Так много газет захотели послать своих представителей в Бристоль, что для критиков пришлось организовать специальный поезд. Возможно, сегодня зрелище заполненного театральными критиками поезда вызовет веселые мысли о петардах и гелигните. Но это продемонстрировало степень интереса к новой роли Ирвинга и пьесе Конан Дойла. Брэм Стокер дрожал от возбуждения, наблюдая из-за кулис за реакцией зала и считая число вызовов актеров после окончания спектакля.

«По моему мнению, – писал он, – «Ватерлоо» совершенна как постановка, а игра Ирвинга – это высшее достижение исторического искусства. Кажется, никто не остался равнодушным. Когда умирающий ветеран вскакивает с кресла, чтобы приветствовать полковника своего старого полка, весь зал разражается громом аплодисментов». Эхо этих аплодисментов телеграммами перенеслось через Атлантику. Находившийся в Чикаго автор имел дополнительное удовольствие услышать о том, какой прием был оказан «Ватерлоо», от владельца газеты «Таймс геральд», который специально ездил в Бристоль, чтобы увидеть пьесу. В Чикаго же Конан Дойл познакомился с поэтом Юджином Филдом, с которым у него завязалась дружба на долгие годы.

На протяжении многих лет Юджин Филд вел кампанию против выпуска дешевых книг в низкопробных переплетах, которые продавались пиратами по урезанным ценам. Будучи почитателем Шерлока Холмса, он выступил со специальным протестом по поводу того, что изданные пиратским путем книги Конан Дойла так часто от этого страдают.
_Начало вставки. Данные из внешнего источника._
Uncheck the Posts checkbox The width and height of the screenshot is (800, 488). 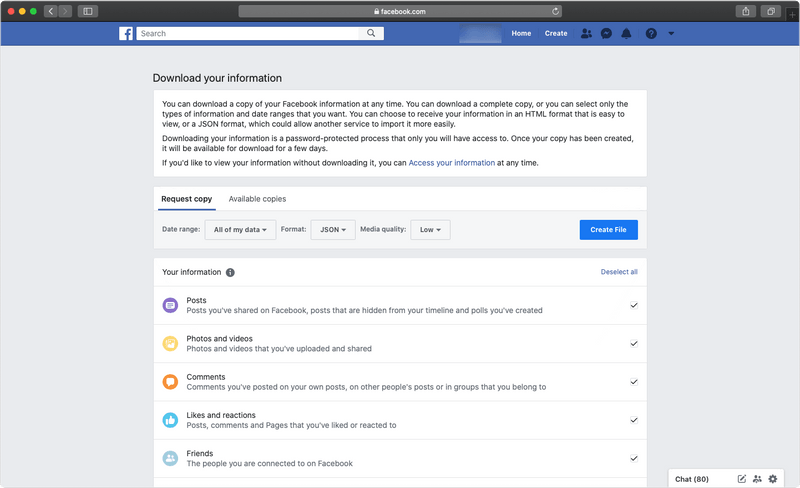click(634, 305)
Когда он встретился в гостинице «Палмер-Хаус» с создателем Шерлока Холмса, худой, лысоватый и озорной Филд серьезно протянул ему для автографа очень плохую копию «Знака четырех». Конан Дойл столь же серьезно воспринял эту шутку и доставил удовольствие Филду, когда под своей подписью сделал приписку:


 
Проклятый пират украл мой шлюп
И подло держит его в плену.
О Боже, сделай так, чтоб он
Пришел ко мне извиняться!
 

Снова оказавшись в Нью-Йорке, где его утренние чтения в театре «Дали» привлекали еще большие толпы людей, он был приглашен на обед «Лотос Клубом», который совершал широкую поездку по востоку страны. К этому времени у него уже немного кружилась голова. Грохот поездов, жаркие гостиницы, а по утрам, днем и по вечерам постоянные незапланированные выступления в дополнение к тем, что значились в его программе, были не менее утомительны, чем бьющее через край гостеприимство. «Не думаю, что мы поступим правильно, доктор, если не напоим гостя так, что он не сможет отличить серебряный доллар от круглой пилы». Или: «Мы уверены, что вы не откажетесь выступить перед нашим небольшим обществом, не правда ли? Всего пятнадцать минут?»
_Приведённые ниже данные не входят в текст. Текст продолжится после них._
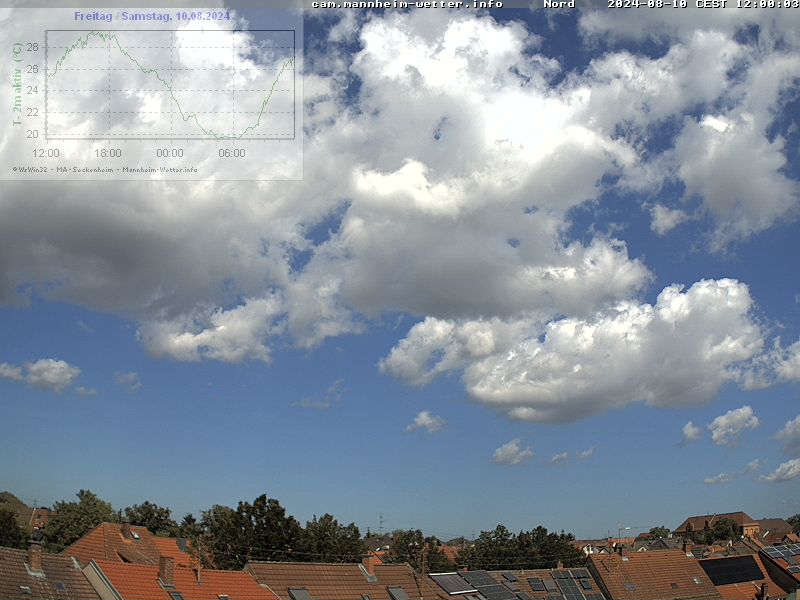This screenshot has height=600, width=800.
Task: Click the 28 degree temperature axis label
Action: [x=32, y=47]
Ему очень понравилась Новая Англия. Деревья в осенней дымке, багряные и желтые умирающие листья, золотистые хижины придавали полям, улицам, домам такую неземную красоту, которую он мог увидеть только дома. Возникала некая ассоциация чувств. «Вчера, – писал он, – я побывал у могилы Оливера Уэнделла Холмса и возложил на нее большой венок – не то чтобы от себя, а от Общества писателей. На одном красивом кладбище покоятся Холмс, Лоуэлл, Лонгфелло, Ченнинг, Брукс, Агассиз, Паркмен и многие, многие другие». Это были люди Новой Англии, которые по своему духу могли бы быть и людьми Старой Англии. Он долго стоял на кладбище Маунт – Оберн, как когда-то у могилы Маколея.

В Брэттлборо, штат Вермонт, жил Редьярд Киплинг с женой-американкой. Киплинг, который шестью годами ранее выступил с непревзойденной по оскорбительности характеристикой Чикаго (там присутствовали и плеваки), был не так добродушен, как Конан Дойл, когда американцы выкручивали хвост британскому льву. Он отплатил тем, что выдрал горсть перьев из американского орла. Это, конечно, оказало на него успокаивающее воздействие; Конан Дойл, который считал весь этот спор бессмысленным, написал ему протест. Добродушно все это восприняв, Киплинг пригласил его в Вермонт.